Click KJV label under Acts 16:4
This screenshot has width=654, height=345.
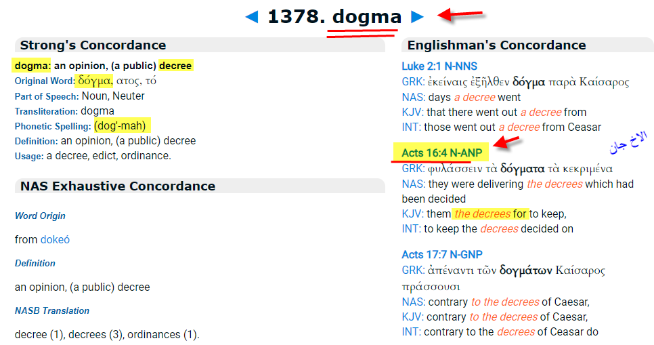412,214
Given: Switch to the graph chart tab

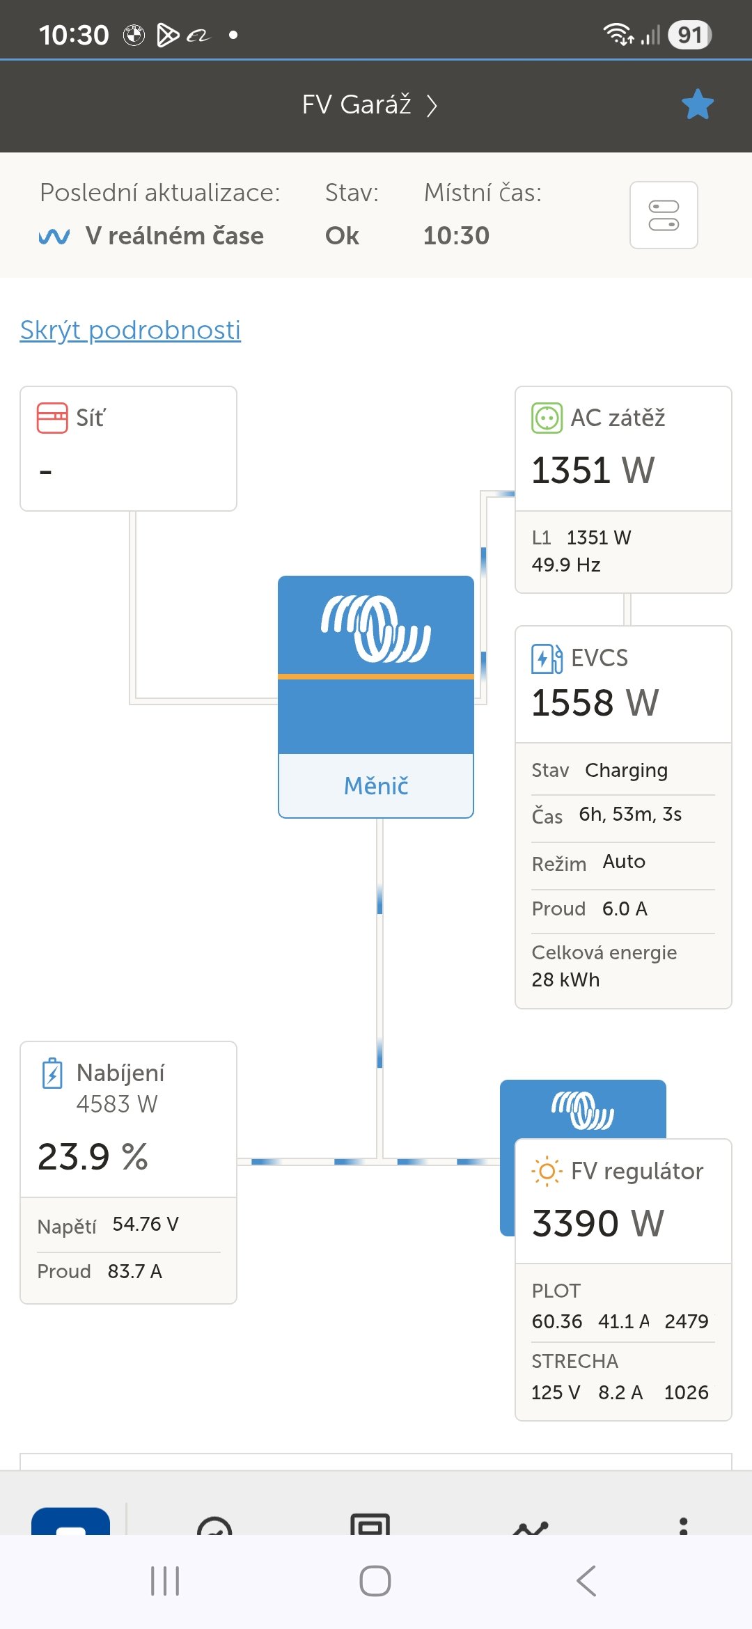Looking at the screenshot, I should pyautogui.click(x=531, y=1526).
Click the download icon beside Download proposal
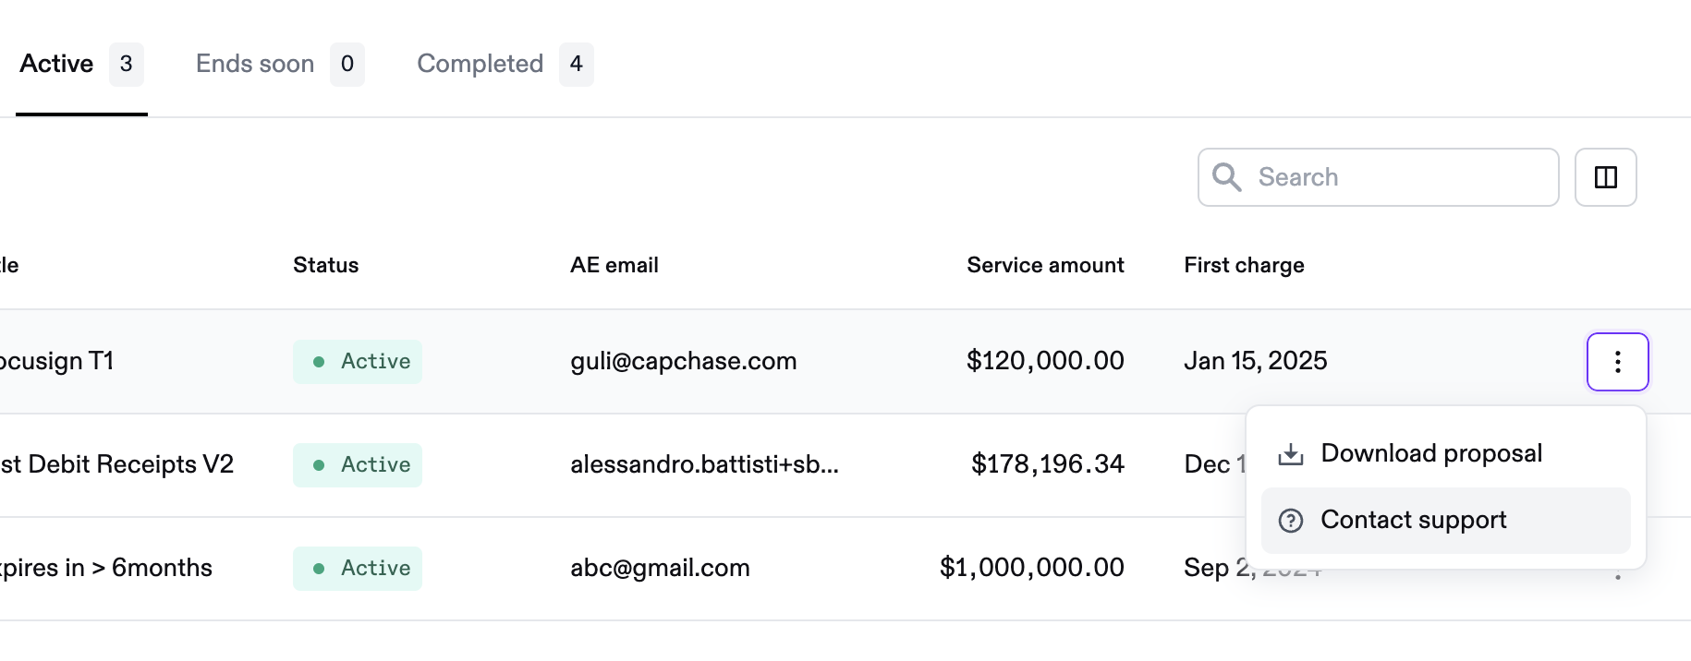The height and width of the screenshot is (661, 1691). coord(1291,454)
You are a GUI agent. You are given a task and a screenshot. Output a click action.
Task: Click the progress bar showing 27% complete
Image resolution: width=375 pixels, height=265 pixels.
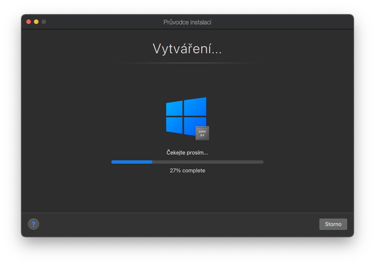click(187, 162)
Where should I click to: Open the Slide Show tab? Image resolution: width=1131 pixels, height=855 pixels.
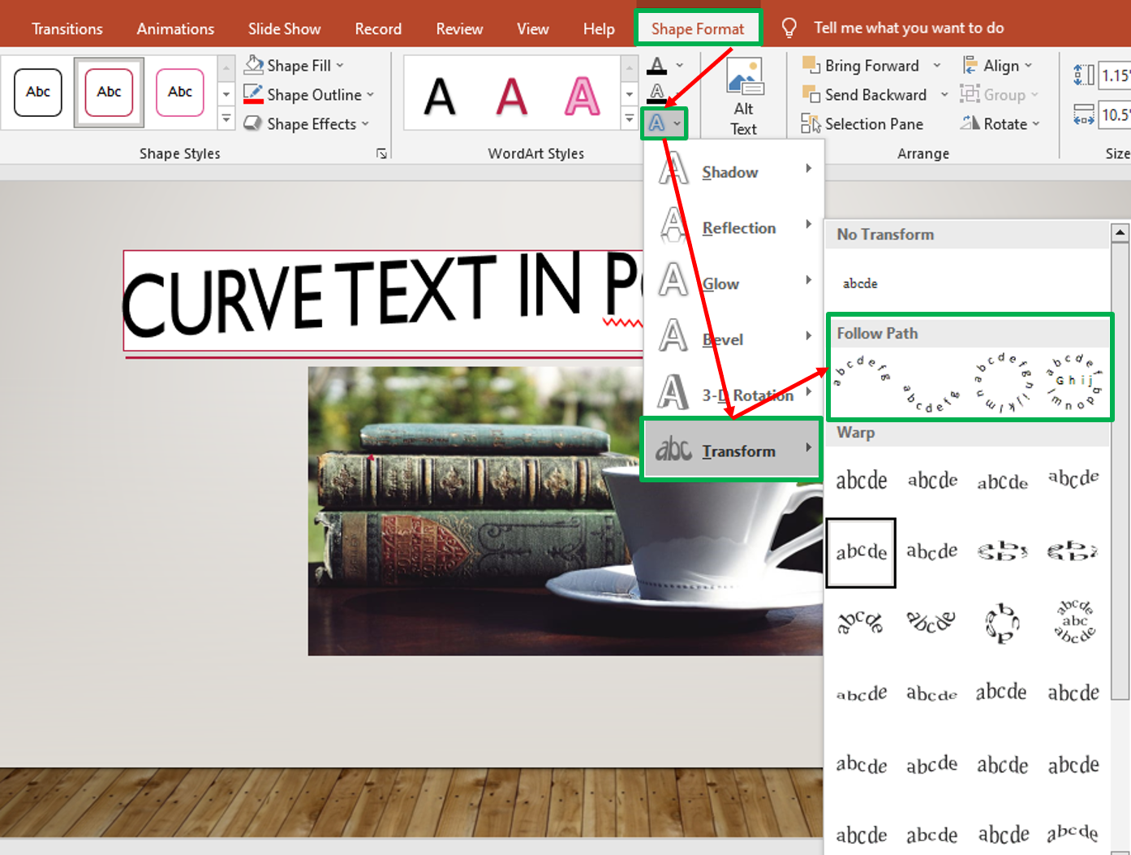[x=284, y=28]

..........

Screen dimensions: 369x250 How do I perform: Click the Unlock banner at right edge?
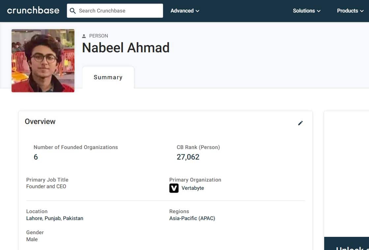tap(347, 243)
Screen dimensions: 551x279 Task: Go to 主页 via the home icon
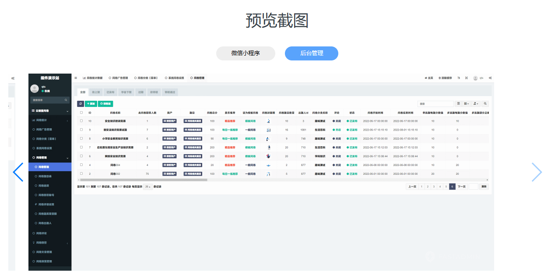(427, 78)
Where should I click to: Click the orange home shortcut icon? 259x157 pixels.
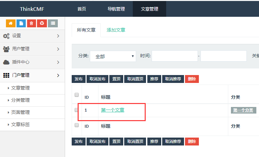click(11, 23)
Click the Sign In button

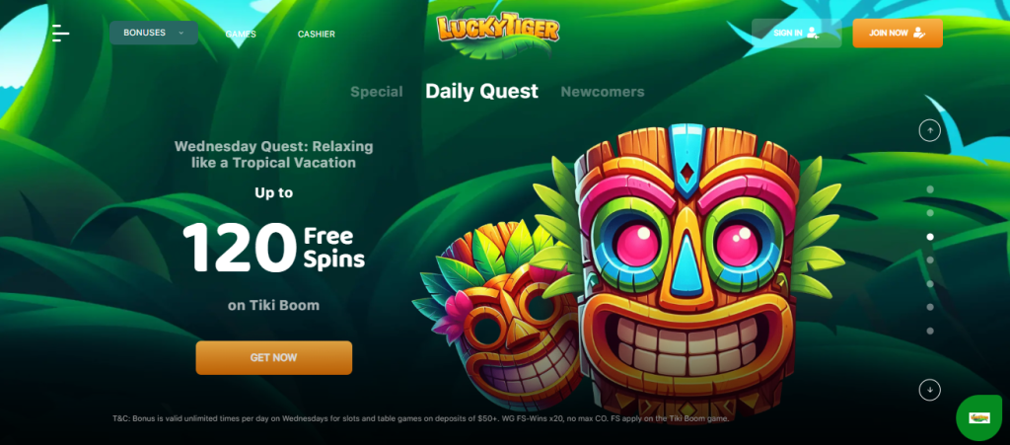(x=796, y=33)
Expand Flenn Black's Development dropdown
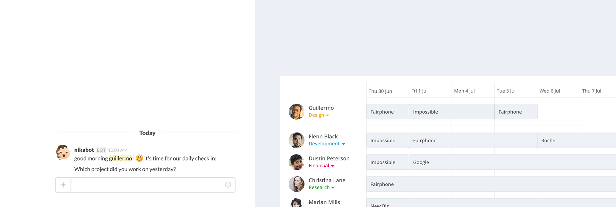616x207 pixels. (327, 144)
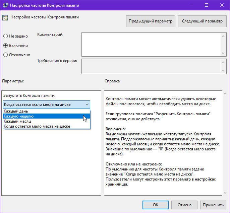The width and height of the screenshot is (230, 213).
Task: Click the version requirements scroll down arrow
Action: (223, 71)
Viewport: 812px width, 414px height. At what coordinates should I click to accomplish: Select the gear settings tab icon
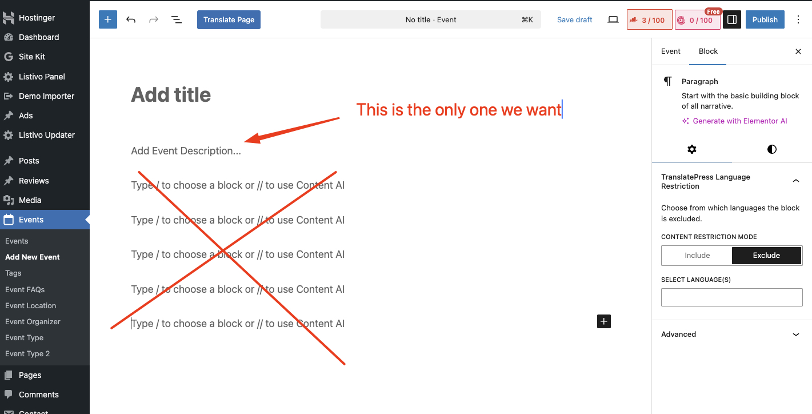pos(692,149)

..........

▸ **Aim of the exercise**: Your answer must be the lines above from the one holding "Click KJV label under Acts 16:4" up to and including the one holding "Task: Click the progress", exact and with no pictures.

▸ **Solution for this exercise**:
Click KJV label under Acts 16:4
This screenshot has width=654, height=345.
412,214
Given: Switch to the graph chart tab

Looking at the screenshot, I should pyautogui.click(x=531, y=1526).
Click the download icon beside Download proposal
The height and width of the screenshot is (661, 1691). coord(1291,454)
You are a GUI agent. You are given a task and a screenshot. Output a click action.
Task: Click the progress bar showing 27% complete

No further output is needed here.